|
All’interno del convegno internazionale Frames: a Colloquium in Linguistics, Philosophy and Economics, che si terrà a Bologna e Firenze tra il 6 e il 9 giugno 2006, l’8 giugno l’Accademia della Crusca accoglie presso la sua sede nella Villa medicea di Castello una giornata di lavoro incentrata sulla presentazione dei progetti realizzati dal Dipartimento di Italianistica di Firenze (in collaborazione con l’Accademia della Crusca) e dal CILTA (Centro Interfacoltà di Linguistica Teorica e Applicata, Università di Bologna) all’interno del progetto FIRB (Fondo per gli Investimenti della Ricerca di Base) del MIUR.

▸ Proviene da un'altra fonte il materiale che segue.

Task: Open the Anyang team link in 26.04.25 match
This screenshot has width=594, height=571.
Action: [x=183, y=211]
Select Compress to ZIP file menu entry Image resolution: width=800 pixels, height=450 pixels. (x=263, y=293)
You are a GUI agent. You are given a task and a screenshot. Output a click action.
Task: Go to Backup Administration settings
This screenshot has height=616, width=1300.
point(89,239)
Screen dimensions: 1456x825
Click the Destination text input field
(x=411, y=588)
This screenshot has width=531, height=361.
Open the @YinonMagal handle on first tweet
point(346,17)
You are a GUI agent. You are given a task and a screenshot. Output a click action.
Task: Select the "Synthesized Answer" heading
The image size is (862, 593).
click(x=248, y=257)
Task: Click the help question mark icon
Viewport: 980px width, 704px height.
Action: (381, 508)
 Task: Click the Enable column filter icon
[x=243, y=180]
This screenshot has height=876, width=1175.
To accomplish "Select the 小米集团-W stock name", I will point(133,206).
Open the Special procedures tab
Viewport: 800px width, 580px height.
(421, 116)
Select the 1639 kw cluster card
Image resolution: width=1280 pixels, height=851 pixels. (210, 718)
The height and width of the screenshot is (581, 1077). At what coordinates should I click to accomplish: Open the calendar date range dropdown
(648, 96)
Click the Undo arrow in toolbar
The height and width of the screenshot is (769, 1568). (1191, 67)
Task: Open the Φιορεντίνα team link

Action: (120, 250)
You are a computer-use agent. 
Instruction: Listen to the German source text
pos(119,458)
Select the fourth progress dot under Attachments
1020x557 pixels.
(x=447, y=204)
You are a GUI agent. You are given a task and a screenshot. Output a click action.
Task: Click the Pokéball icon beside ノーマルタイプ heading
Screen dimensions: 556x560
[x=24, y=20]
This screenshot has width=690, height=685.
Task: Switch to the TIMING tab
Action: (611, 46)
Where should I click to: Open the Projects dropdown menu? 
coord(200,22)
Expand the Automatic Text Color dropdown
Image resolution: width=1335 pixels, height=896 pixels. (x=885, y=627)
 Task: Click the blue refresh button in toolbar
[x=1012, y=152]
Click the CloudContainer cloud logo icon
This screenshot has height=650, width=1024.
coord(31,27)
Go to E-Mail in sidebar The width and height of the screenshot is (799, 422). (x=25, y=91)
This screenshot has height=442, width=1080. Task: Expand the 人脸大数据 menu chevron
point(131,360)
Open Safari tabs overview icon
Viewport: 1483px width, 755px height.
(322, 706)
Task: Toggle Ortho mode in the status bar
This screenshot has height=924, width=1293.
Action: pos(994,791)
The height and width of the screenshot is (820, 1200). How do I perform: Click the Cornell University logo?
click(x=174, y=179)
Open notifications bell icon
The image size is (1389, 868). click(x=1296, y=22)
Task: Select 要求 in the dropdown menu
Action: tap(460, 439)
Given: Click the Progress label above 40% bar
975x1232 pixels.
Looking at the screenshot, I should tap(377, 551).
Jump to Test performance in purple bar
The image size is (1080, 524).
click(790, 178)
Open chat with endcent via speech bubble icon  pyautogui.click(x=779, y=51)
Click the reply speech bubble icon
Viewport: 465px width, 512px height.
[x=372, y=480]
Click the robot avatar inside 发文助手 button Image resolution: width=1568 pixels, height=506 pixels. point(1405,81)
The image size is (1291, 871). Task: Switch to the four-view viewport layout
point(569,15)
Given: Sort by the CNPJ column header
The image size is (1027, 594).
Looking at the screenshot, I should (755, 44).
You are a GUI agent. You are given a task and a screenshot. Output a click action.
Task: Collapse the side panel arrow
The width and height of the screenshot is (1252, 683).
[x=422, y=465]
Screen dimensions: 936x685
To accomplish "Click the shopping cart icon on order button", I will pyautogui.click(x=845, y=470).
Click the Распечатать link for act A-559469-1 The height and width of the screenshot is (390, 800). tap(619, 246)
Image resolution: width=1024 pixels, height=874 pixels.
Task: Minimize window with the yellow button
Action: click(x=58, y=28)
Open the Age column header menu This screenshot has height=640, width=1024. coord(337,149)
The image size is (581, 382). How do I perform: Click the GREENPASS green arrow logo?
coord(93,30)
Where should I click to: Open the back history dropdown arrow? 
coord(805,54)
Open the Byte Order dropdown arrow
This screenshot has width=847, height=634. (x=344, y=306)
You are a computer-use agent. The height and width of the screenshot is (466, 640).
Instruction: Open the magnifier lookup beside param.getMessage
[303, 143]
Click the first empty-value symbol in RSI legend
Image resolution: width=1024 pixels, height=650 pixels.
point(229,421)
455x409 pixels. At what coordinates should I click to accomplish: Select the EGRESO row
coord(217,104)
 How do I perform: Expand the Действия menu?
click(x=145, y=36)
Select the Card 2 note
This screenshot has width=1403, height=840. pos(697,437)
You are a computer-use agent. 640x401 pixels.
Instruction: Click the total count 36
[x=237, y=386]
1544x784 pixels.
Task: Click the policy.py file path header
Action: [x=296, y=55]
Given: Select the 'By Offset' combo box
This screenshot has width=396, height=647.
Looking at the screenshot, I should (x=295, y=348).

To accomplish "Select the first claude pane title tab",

8 giugno 2006 Accademia della Crusca
CORIS e DiaCORIS come strumenti e metodi
La giornata di studi si articola in nove interventi tesi a illustrare i progetti CORIS e DiaCORIS e a presentarne alcuni risultati. Il progetto CORIS/CODIS è iniziato nel 1998 con la finalità di costruire un corpus generale di riferimento dell’italiano scritto, accessibile e di facile fruizione, contiene 100 milioni di parole e sarà aggiornato tramite un corpus di monitoraggio inglobato con cadenza biennale. È costituito da una raccolta di testi, autentici e ricorrenti nell’uso, in formato elettronico, selezionati come rappresentativi dell’italiano attuale. Prevede come destinatari e fruitori studiosi dell'italiano come L1 o L2, studenti italiani e stranieri impegnati in un'analisi linguistica basata su dati autentici e, in una prospettiva più ampia, tutti coloro che sono interessati ad un'analisi intralinguistica e/o interlinguistica. Il progetto DiaCORIS, iniziato nel marzo 2004 al CILTA, intende estendere i criteri e la struttura del CORIS/CODIS ad una raccolta di testi scritti dal 1861 al 1945, introducendo quindi una prospettiva diacronica. DiaCORIS fa parte di un progetto più ampio volto a raccogliere e rendere accessibile, tramite strumenti informatici, un corpus di italiano scritto che va dal 1750 al 1945. Fa parte di questo secondo progetto la versione elettronica dell’“Antologia” di Vieusseux, ovvero la digitalizzazione di tutta la prima serie dell’“Antologia” (1821-1832) che prevede la possibilità di accedere alla versione elettronica e in Rete di questa rivista, operando delle ricerche all’interno del testo.